WHAT THE TASK ASKS. Reproduce verbatim the stretch of the listing from its first line through the line containing "(x=19, y=11)", both ends included, and omit the pictures from the output.

RECORDS PROVIDED.
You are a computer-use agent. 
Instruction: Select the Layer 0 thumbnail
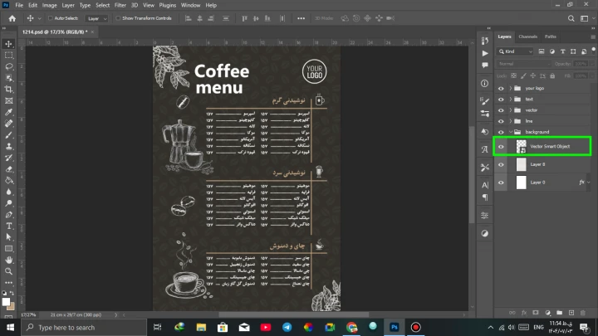[522, 182]
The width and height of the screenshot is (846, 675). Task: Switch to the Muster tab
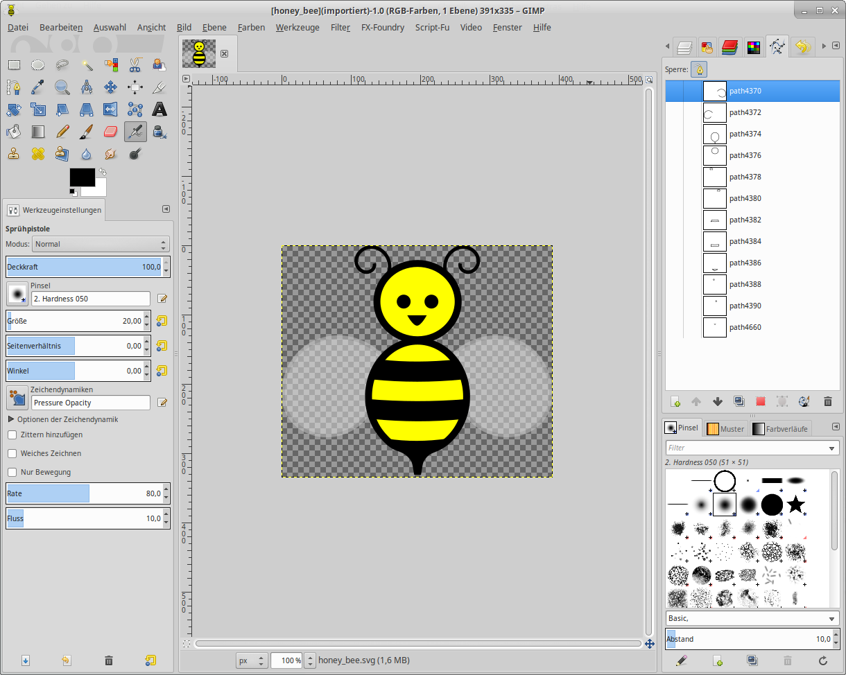[x=725, y=428]
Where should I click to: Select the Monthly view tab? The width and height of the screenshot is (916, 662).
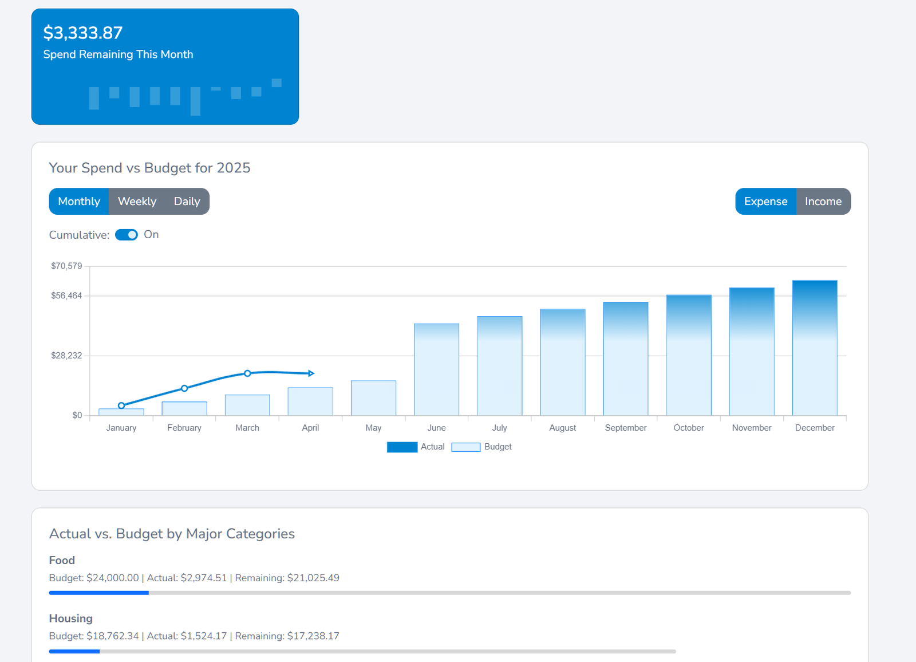79,202
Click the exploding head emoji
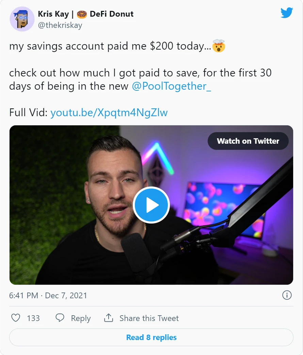 219,46
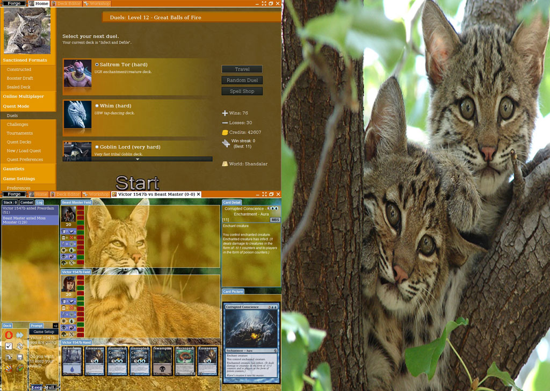Select Saltrem Tor (hard) duel radio button

[97, 64]
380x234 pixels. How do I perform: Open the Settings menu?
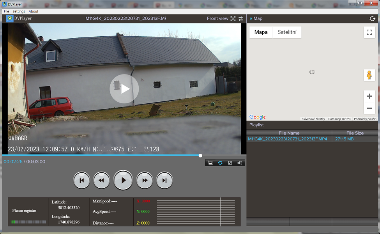(x=19, y=11)
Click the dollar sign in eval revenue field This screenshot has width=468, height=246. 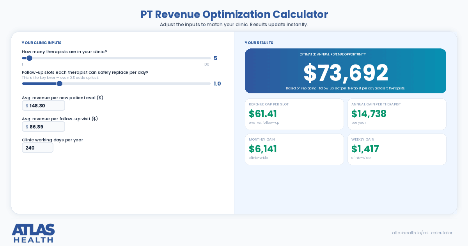tap(27, 105)
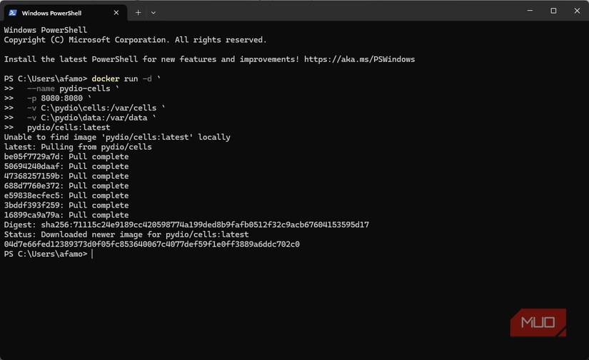Image resolution: width=589 pixels, height=360 pixels.
Task: Close the Windows Terminal window
Action: (577, 11)
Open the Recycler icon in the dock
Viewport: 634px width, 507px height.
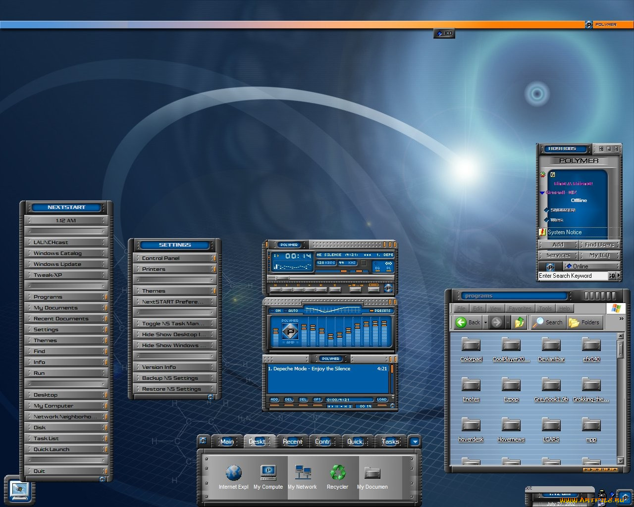[337, 473]
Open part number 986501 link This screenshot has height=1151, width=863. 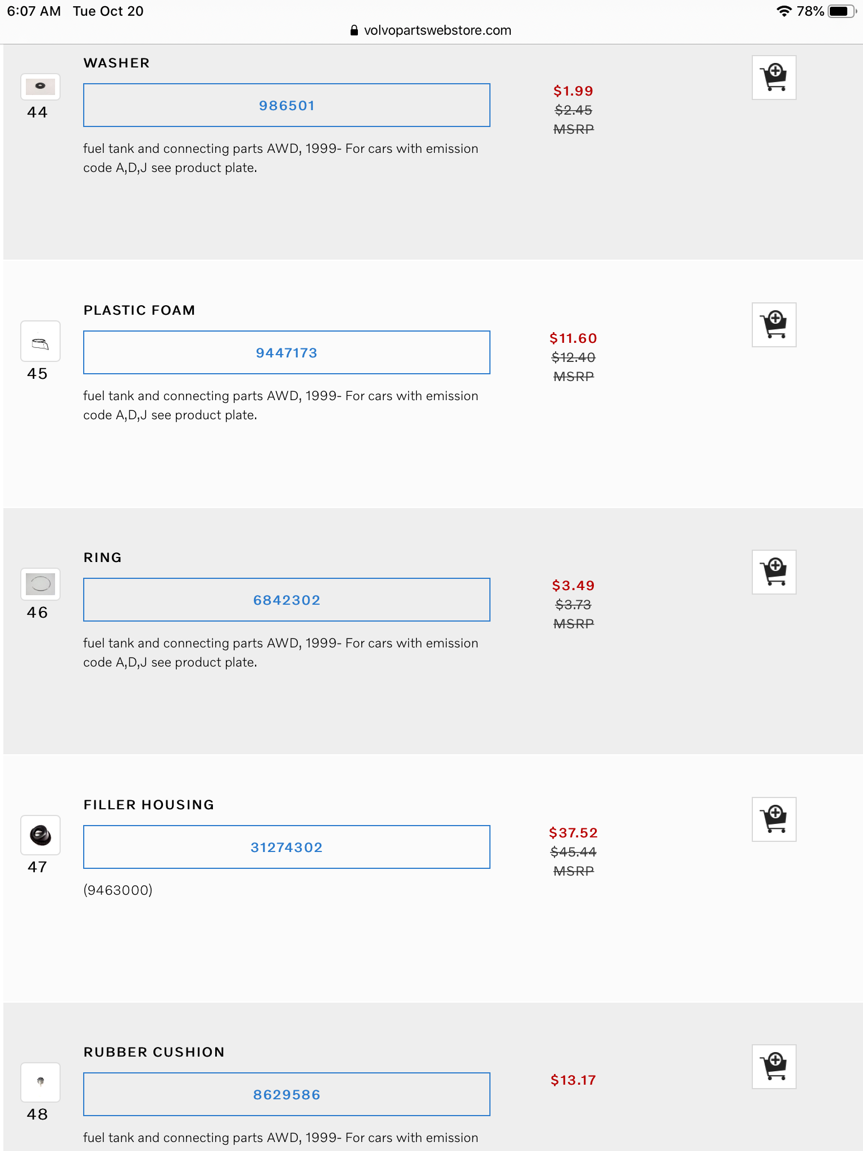[x=287, y=106]
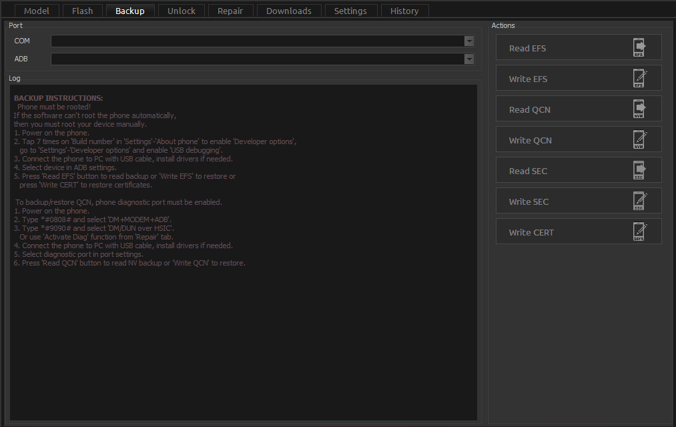676x427 pixels.
Task: Open the Repair tab
Action: pos(230,11)
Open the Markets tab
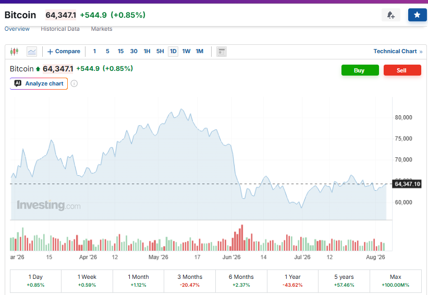The image size is (428, 295). (102, 29)
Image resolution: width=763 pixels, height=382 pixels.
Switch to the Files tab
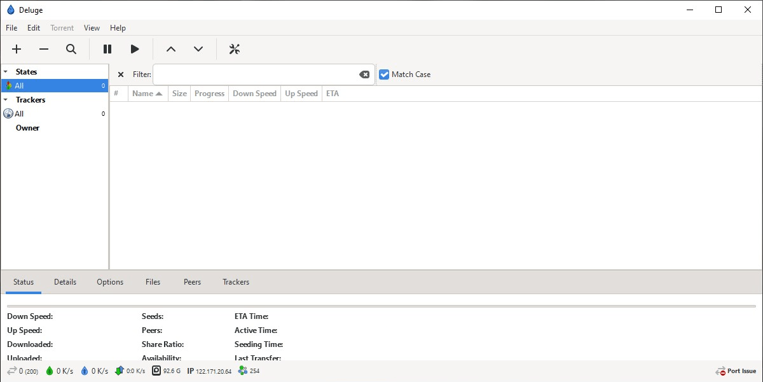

FINAL ANSWER.
You are a computer-use agent. 
Instruction: Select the Layer 0 thumbnail
[522, 182]
The width and height of the screenshot is (846, 675). Task: Switch to the Muster tab
[x=725, y=428]
Where should I click to: Select the Monthly view tab? The width and height of the screenshot is (916, 662).
79,202
Click the exploding head emoji
 219,46
Select Saltrem Tor (hard) duel radio button

[97, 64]
380x234 pixels. How do I perform: Open the Settings menu?
(x=19, y=11)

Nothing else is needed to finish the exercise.